INSTRUÇÕES |
• A. No trecho selecionado, quantos anos antes Lucie Jurin havia fugido do cárcere?
• B. As afirmações a seguir concordam com o trecho selecionado? Responda sim ou não a cada uma e cite as palavras decisivas do trecho. (i) Segundo a idosa, mártires eram raros. (ii) Anna foi levada ao compartimento de baixo por um elevador. (iii) Anna foi acorrentada a uma cadeira.

Então, a levou para dentro do porão através do armário. Enquanto isso, colocaram uma mesa e cadeiras, sentaram Anna em uma delas e a outra serviu para uma senhora idosa que apareceu dentro do porão, diante de todos. Ela sentou-se de frente para Anna e falou-lhe de Lucie Jurin, sobre sua fuga do cárcere 15 anos antes. Explicou-lhe que ela havia fugido numa época em que seu pessoal não era tão organizado. Então, explicou como seu objetivo centralizava na em trancar mulheres em situações de crueldade extrema para extrair seu sofrimento e torná-las verdadeiras mártires. E que já haviam feito os mesmos tipos de experimentos antes com homens e crianças, mas os resultados não eram tão "promissores" quanto os das mulheres. Mas a maioria, segundo ela, havia enlouquecido e enfrentado seus piores medos em comportamentos psicóticos.

Até aquele momento, era impossível não lembrar dos métodos cruéis mostrados em filmes como "Jogos Mortais" e "O Albergue", por exemplo, ainda mais porque a busca pelo sofrimento alheio parecia fútil e simplesmente cruel e sádica como no segundo. A indignação atingiu níveis alarmantes em meus olhos e pensamento.

Terceiro estágio gradativo - transcendência

Impossível não sentir seu senso de justiça ser tremendamente violado até esse momento do filme, a menos que você seja um(a) sádico ou que seja indiferente ao sofrimento, isso partindo do pressuposto que você se envolveu com o filme como eu me envolvi. É preciso certa dose de sensibilidade, eu diria.

A idosa também explicou a Anna que o mundo em que vivemos está repleto de vítimas, de pessoas que sucumbiam ante às dificuldades. E que mártires eram raros. A mensagem é forte e é verdadeira, mas em meio ao clima tenso e horroroso da primeira hora do filme, é virtualmente impossível absorver a essência daquilo, a menos que sua psiquê tenha adquirido proporções divinas.

Terminada a conversa, Anna foi nocauteada e levada até o compartimento abaixo deles pelas escadas. Foi sentada e acorrentada na cadeira e começou com sua sina de sofrimento. Era questão de tempo até enlouquecer como as outras a cada gota de dor extraída de seu interior. Então, seus dias ali dentro passaram a ser intercalações entre alimentação, abusos físicos, limpeza do corpo e remoção dos resíduos fisiológicos do balde onde ela fazia suas necessidades. Tudo feito de forma rudimentar enquanto ela tentasse resistir ao sofrimento que lhe era imposto.

SEÇÃO DE DADOS |

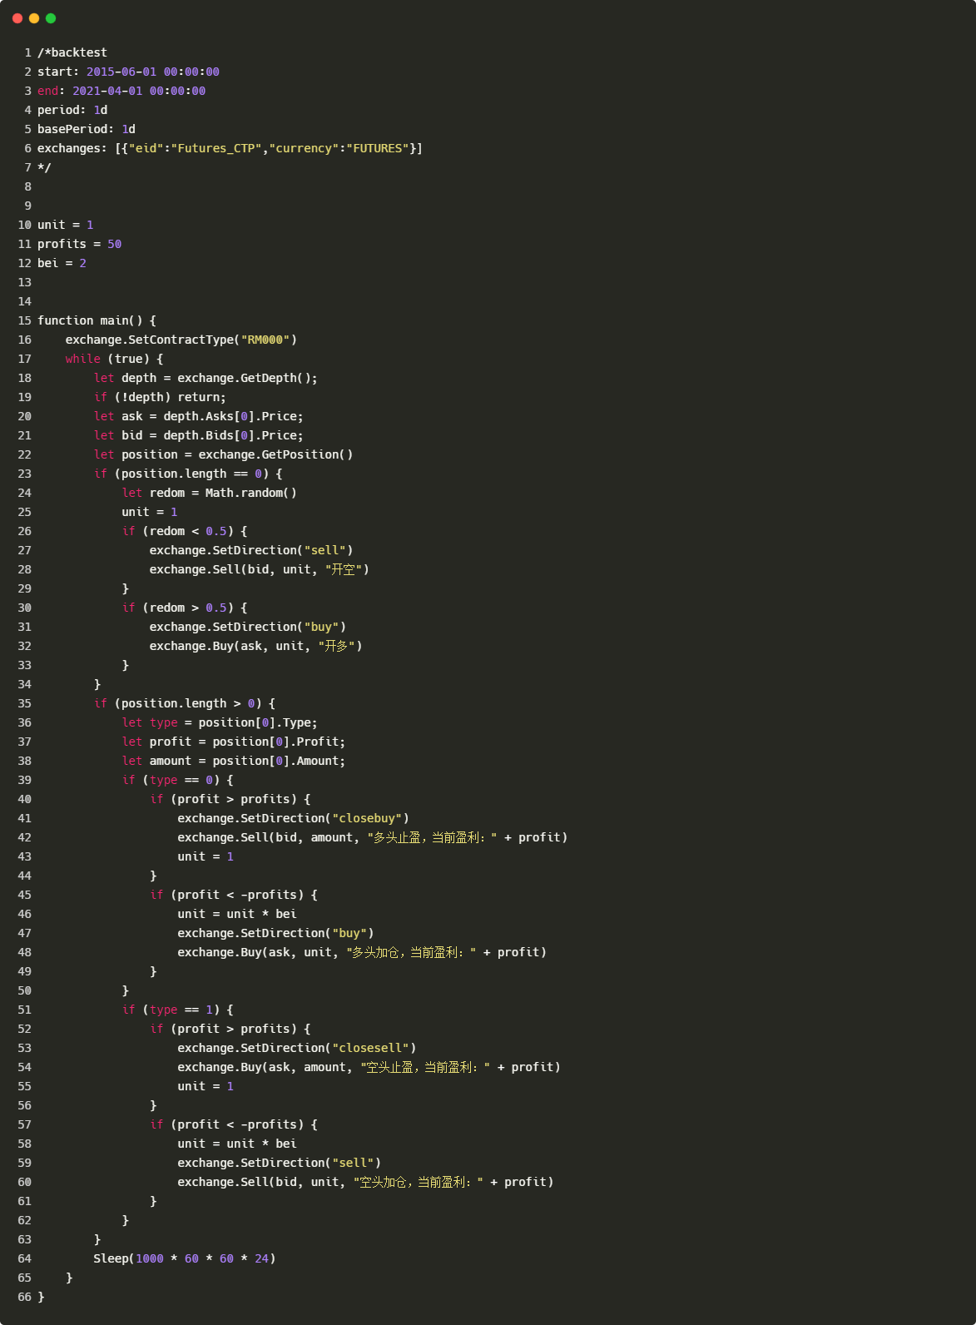Click the '开空' string on line 28
Viewport: 976px width, 1325px height.
pyautogui.click(x=343, y=569)

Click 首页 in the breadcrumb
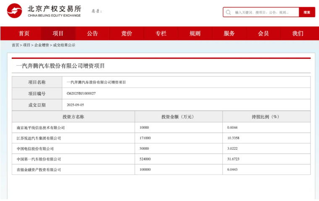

AS RESPOSTAS |
• A. 15 anos antes.

• B.
(i) Sim: "E que mártires eram raros."
(ii) Não: "levada até o compartimento abaixo deles pelas escadas"
(iii) Sim: "Foi sentada e acorrentada na cadeira"